The December 4 court order
The judge has now directed the parties to do the following in order to implement his November 14 ruling:
- DHS must post a public notice within three calendar days to be displayed prominently on its website and the websites of all relevant agencies notifying the public that:
- The agency is accepting first-time requests for DACA, renewal requests, and advance parole requests based on the terms of the DACA program prior to September 5, 2017; and
- DACA applications and EADs granted for only one year (under the DHS Wolf memo) are extended to two years.
- The parties to the lawsuit are to continue to discuss notices to be mailed to individual members of the nationwide class that was certified in the court’s November 14 order. DHS is directed to prepare to provide mailed notice to all class members by December 31, 2020.
- By January 4, 2020, DHS is to provide the court with a status report on the DACA program which must include:
- The number of first-time DACA applicants, renewal requests and advance parole requests the agency received, adjudicated, approved, denied, and rejected from November 14 until December 31, 2020; and
- The number of first-time applications for DACA received and rejected pursuant to the Wolf memorandum issued on July 28, 2020; the number of DACA renewals and EAD applications that were granted for only one year under that memo; and the number of advance parole requests that were received, approved, denied, and rejected under the memo.
The order states that DHS has assured the court that it will comply with the notice requirements above.
What the new ruling means for DACA beneficiaries and the DACA-eligible
This most recent court order is a significant step towards the DACA program being fully restored, at least temporarily. Foreign nationals who wish to apply for initial DACA benefits and advance parole should watch for the required upcoming public notices on the DHS website. The notices should provide instruction and guidance on applying for the previously unavailable DACA benefits.

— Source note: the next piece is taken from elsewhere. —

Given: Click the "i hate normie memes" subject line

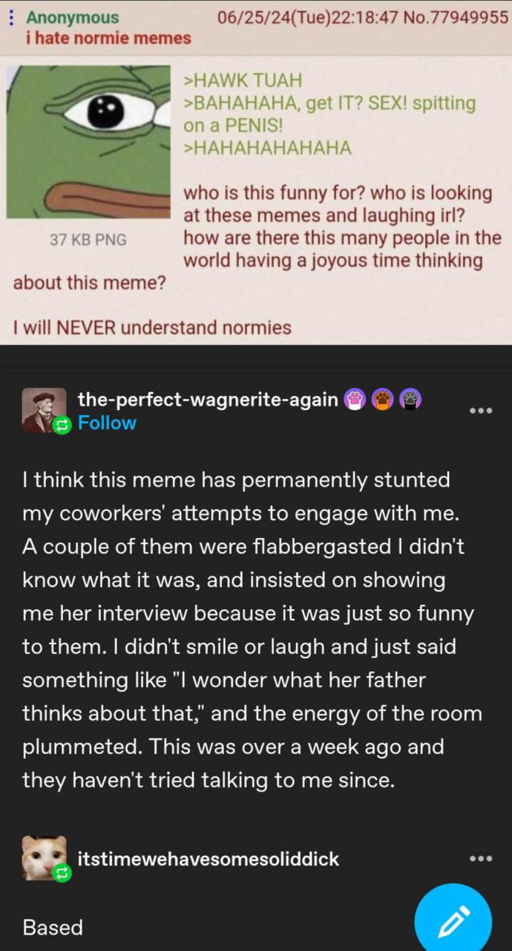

In addition, foreign nationals who are or would be eligible for DACA based on the terms of the program that existed in 2012 may receive written notice of their inclusion in the certified nationwide class and potential eligibility to apply for DACA benefits.
What’s next for the DACA program
There still remains a possibility that DHS could try to administratively terminate DACA before the Biden Administration is installed on January 20, 2021, or appeal today’s ruling. There is also still an ongoing legal challenge to the DACA program in a Texas federal district court. However, the Biden Administration has made clear that protection of the DACA program is an utmost priority in its initial days in office.